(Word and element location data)
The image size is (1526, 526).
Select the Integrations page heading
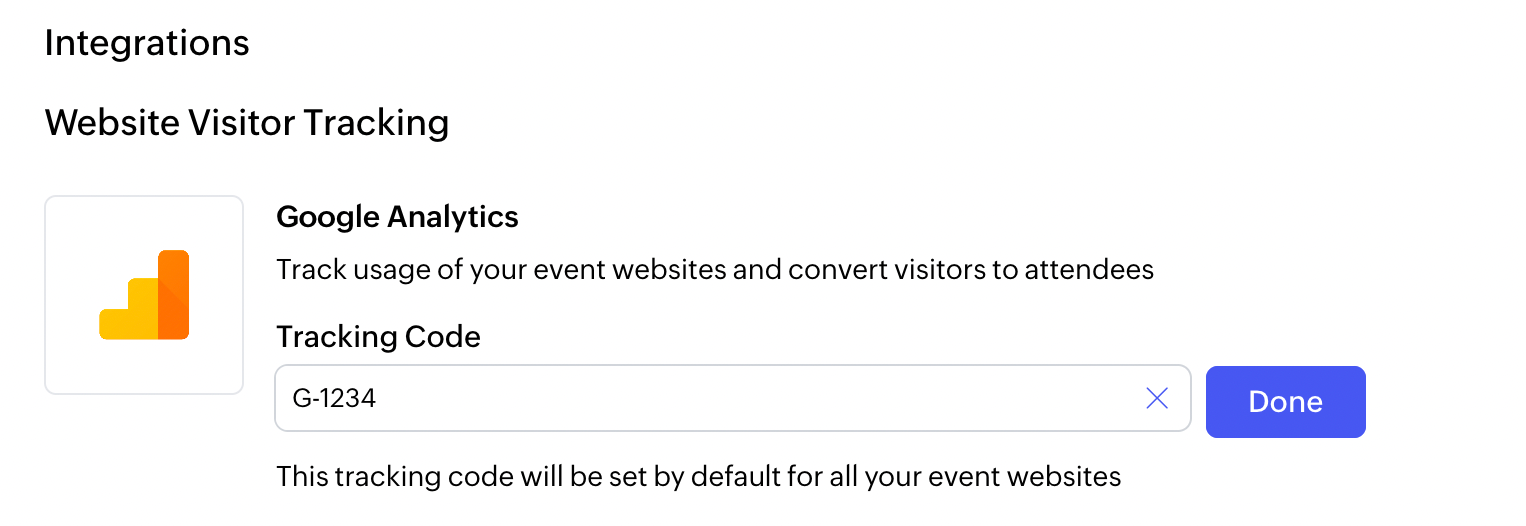(147, 44)
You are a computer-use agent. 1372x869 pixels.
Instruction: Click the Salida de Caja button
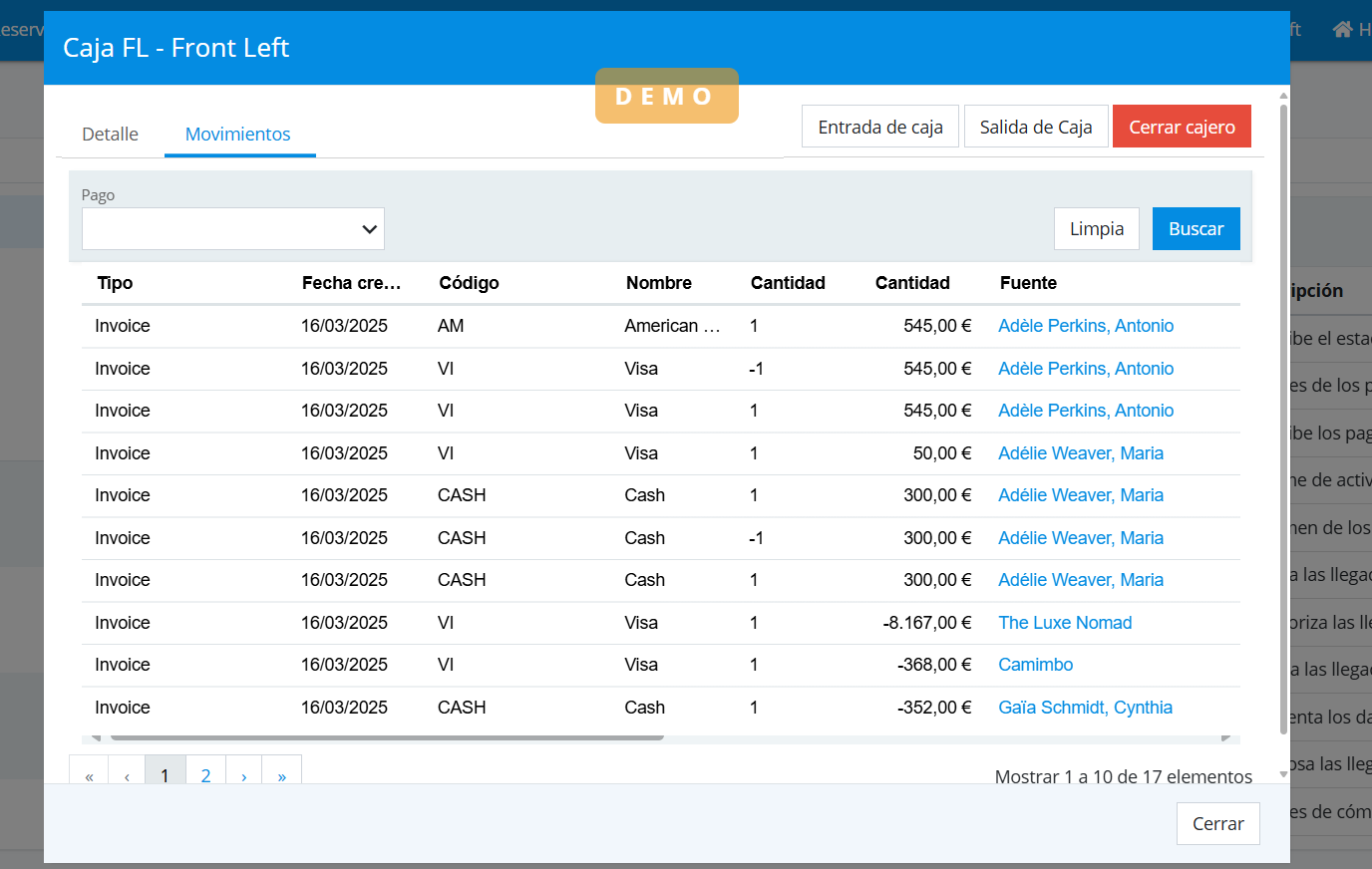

Job -
Please write out these entries line for line, leaving out the pictures.

Task answer -
The image size is (1526, 526).
Select the Integrations page heading
(147, 44)
You are a computer-use agent. 1372x869 pixels.
Instruction: Click the Salida de Caja button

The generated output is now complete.